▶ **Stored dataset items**
"""

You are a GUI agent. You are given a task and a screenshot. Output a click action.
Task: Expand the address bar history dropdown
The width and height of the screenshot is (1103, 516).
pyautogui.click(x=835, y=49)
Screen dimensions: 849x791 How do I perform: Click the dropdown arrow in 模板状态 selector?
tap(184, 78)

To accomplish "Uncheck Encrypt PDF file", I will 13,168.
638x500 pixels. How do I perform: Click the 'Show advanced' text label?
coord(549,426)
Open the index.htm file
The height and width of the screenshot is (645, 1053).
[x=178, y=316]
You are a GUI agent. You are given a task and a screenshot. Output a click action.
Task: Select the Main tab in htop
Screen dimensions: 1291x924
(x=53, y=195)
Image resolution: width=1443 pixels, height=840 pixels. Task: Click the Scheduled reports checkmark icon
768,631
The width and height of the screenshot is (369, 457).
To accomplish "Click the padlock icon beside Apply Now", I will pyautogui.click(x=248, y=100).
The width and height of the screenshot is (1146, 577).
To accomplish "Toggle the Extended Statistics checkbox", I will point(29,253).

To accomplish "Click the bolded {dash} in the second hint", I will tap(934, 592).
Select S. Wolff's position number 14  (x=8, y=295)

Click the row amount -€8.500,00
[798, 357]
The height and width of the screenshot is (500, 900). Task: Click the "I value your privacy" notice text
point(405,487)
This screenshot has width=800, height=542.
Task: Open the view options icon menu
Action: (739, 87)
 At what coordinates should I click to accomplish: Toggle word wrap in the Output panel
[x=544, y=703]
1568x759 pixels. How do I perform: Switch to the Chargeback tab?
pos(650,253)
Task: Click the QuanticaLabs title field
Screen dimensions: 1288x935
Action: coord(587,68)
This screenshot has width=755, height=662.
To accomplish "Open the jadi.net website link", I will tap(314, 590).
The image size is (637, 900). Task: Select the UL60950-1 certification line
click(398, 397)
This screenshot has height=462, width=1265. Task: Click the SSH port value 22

"""

▶ **WHAT YOU NEED TO DO**
Copy out the data above, word for word.

▶ **THE COMPLETED TASK**
You are a GUI agent. You are given a task and a screenshot. Output a click action.
Task: Expand the address bar history dropdown
The width and height of the screenshot is (1103, 516).
pyautogui.click(x=835, y=49)
Screen dimensions: 849x791 How do I perform: Click the dropdown arrow in 模板状态 selector?
tap(184, 78)

To accomplish "Uncheck Encrypt PDF file", I will 13,168.
638x500 pixels. How do I perform: Click the 'Show advanced' text label?
coord(549,426)
Open the index.htm file
The height and width of the screenshot is (645, 1053).
[x=178, y=316]
You are a GUI agent. You are given a task and a screenshot. Output a click action.
Task: Select the Main tab in htop
Screen dimensions: 1291x924
(x=53, y=195)
Image resolution: width=1443 pixels, height=840 pixels. Task: Click the Scheduled reports checkmark icon
768,631
The width and height of the screenshot is (369, 457).
To accomplish "Click the padlock icon beside Apply Now", I will pyautogui.click(x=248, y=100).
The width and height of the screenshot is (1146, 577).
To accomplish "Toggle the Extended Statistics checkbox", I will point(29,253).

To accomplish "Click the bolded {dash} in the second hint", I will tap(934, 592).
Select S. Wolff's position number 14  (x=8, y=295)

Click the row amount -€8.500,00
[798, 357]
The height and width of the screenshot is (500, 900). Task: Click the "I value your privacy" notice text
point(405,487)
This screenshot has width=800, height=542.
Task: Open the view options icon menu
Action: (739, 87)
 At what coordinates should I click to accomplish: Toggle word wrap in the Output panel
[x=544, y=703]
1568x759 pixels. How do I perform: Switch to the Chargeback tab?
pos(650,253)
Task: Click the QuanticaLabs title field
Screen dimensions: 1288x935
Action: coord(587,68)
This screenshot has width=755, height=662.
To accomplish "Open the jadi.net website link", I will tap(314, 590).
The image size is (637, 900). Task: Select the UL60950-1 certification line
click(398, 397)
This screenshot has height=462, width=1265. Task: Click the SSH port value 22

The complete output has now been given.